◆ What is required ◆
Find each line in the records below that contains the string "screenshot" and copy those lines out in full.

A run of records:
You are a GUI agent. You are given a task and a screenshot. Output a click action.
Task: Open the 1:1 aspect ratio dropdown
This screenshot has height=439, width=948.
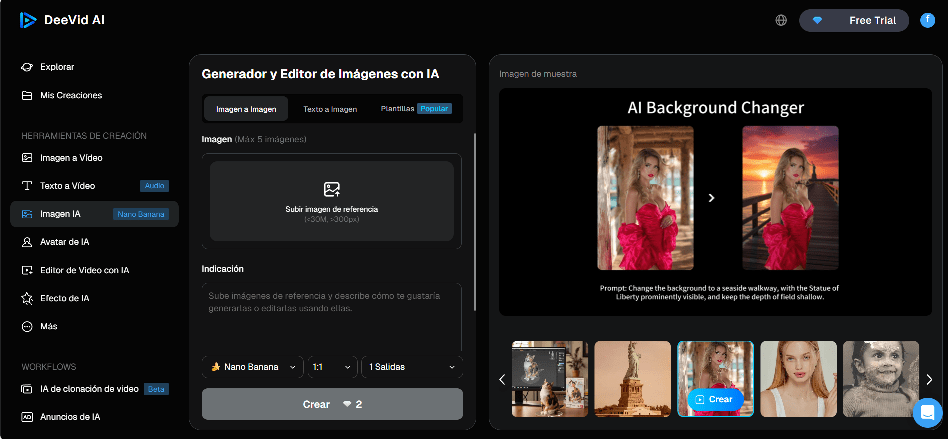[332, 367]
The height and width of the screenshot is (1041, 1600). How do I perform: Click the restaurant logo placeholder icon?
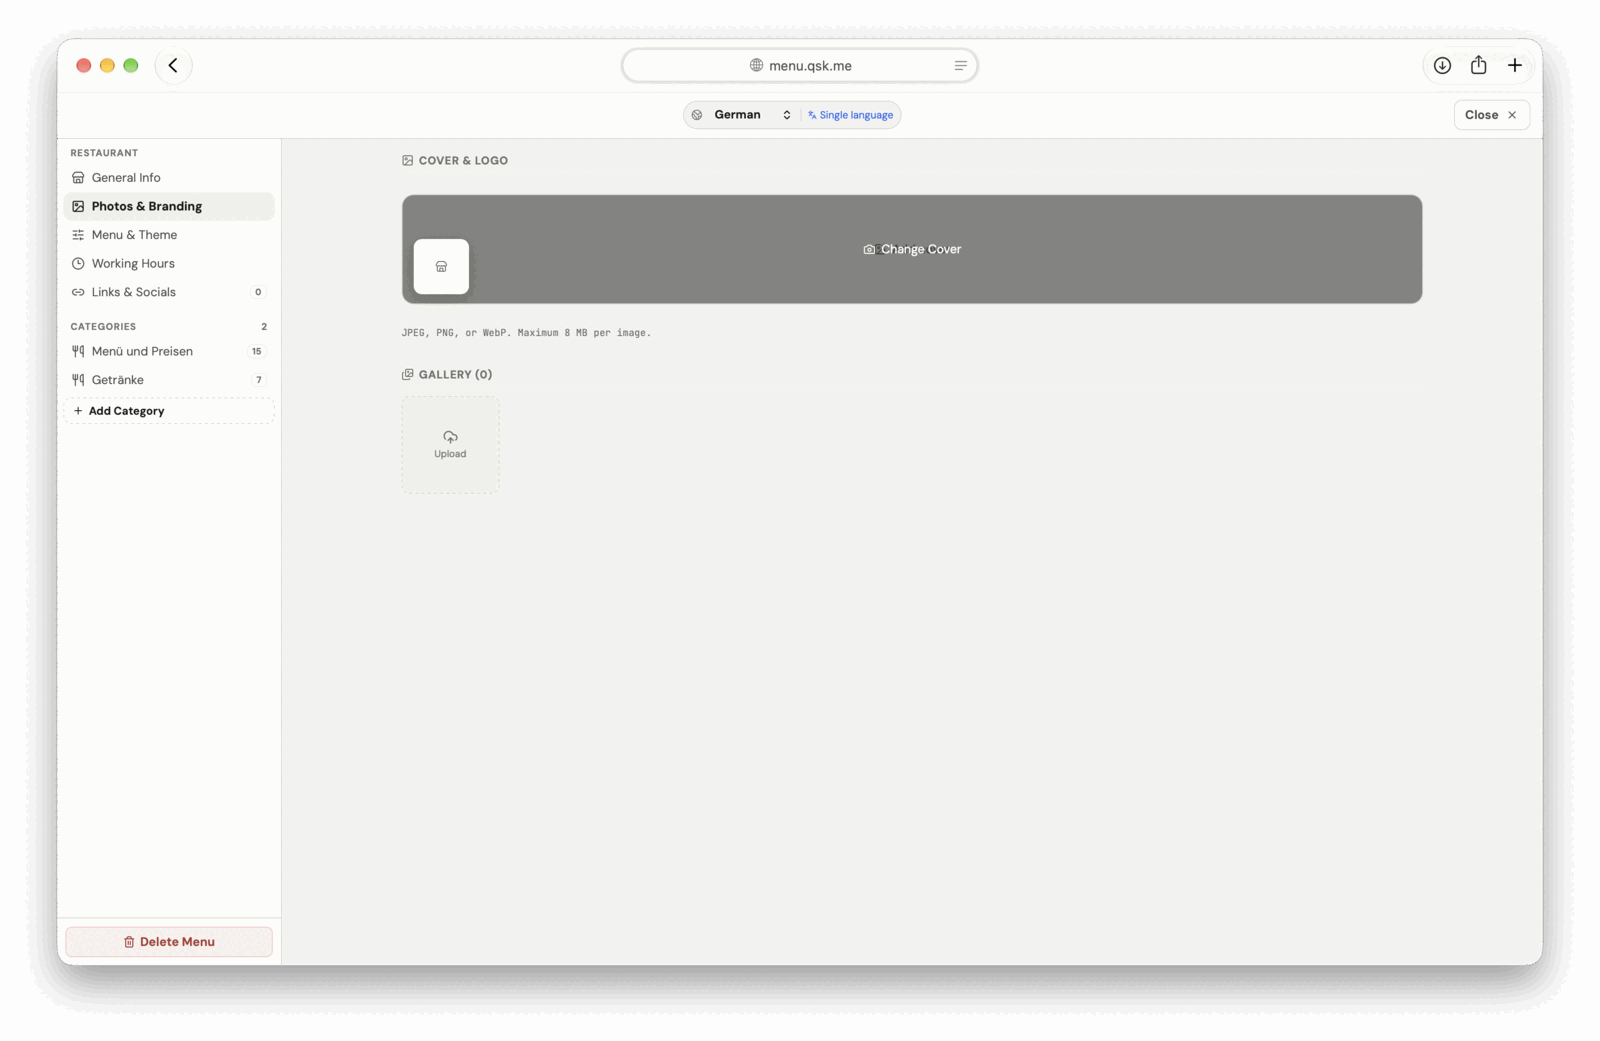coord(441,267)
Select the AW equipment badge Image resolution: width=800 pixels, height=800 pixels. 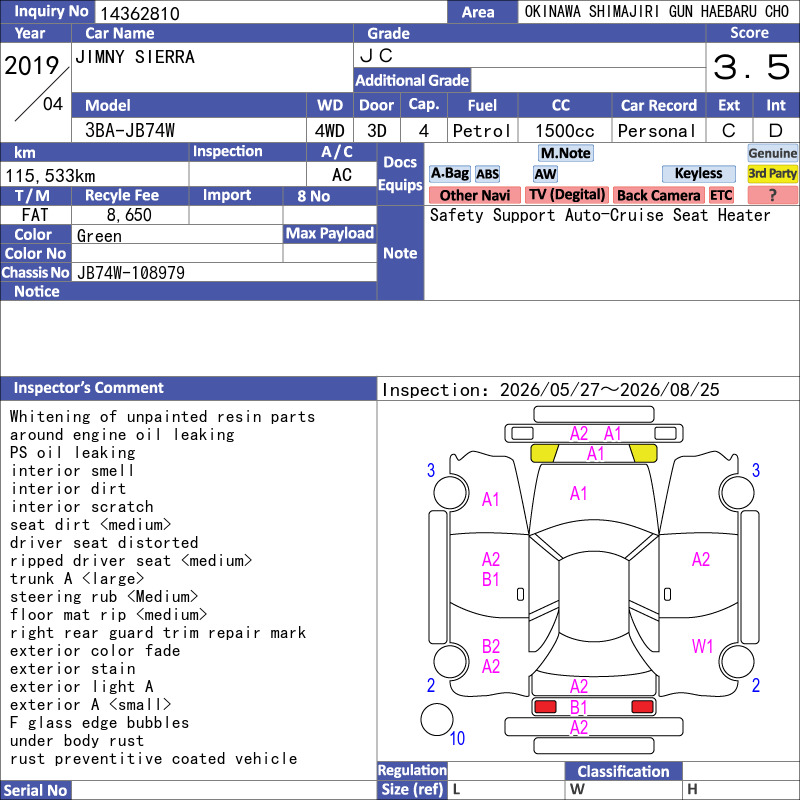coord(545,174)
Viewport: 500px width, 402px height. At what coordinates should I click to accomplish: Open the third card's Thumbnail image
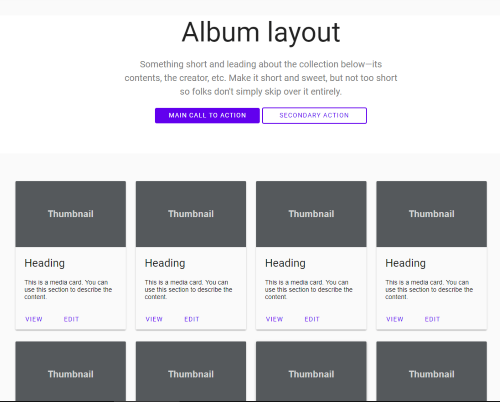(x=311, y=214)
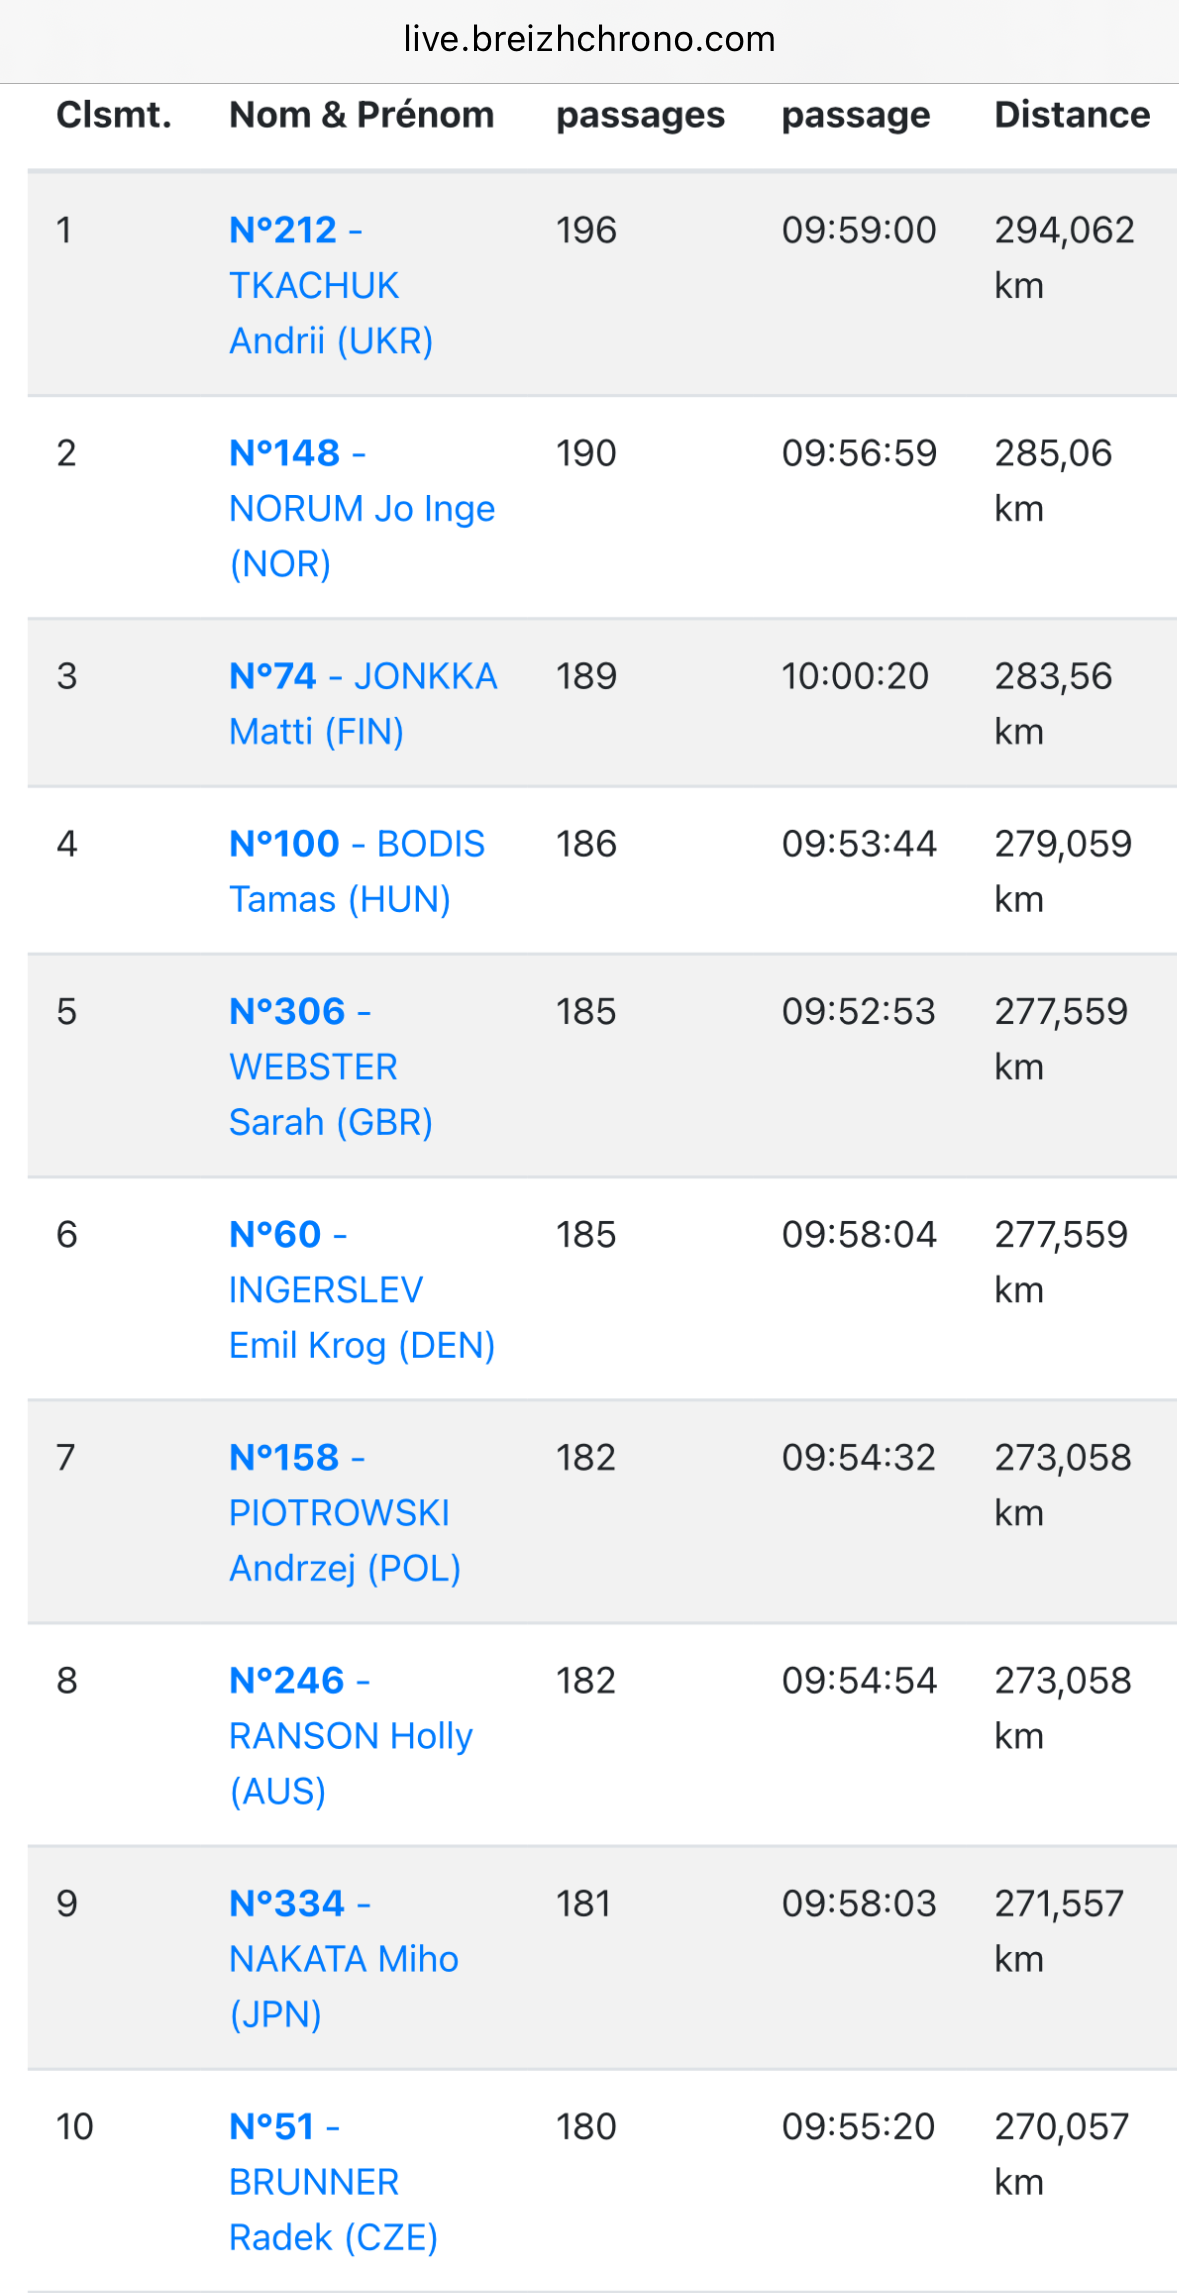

◆ Task result ◆
You are a GUI agent. You are given a task and a screenshot. Output a click action.
This screenshot has height=439, width=948.
The height and width of the screenshot is (1041, 1600). How do I perform: Click the restaurant logo placeholder icon?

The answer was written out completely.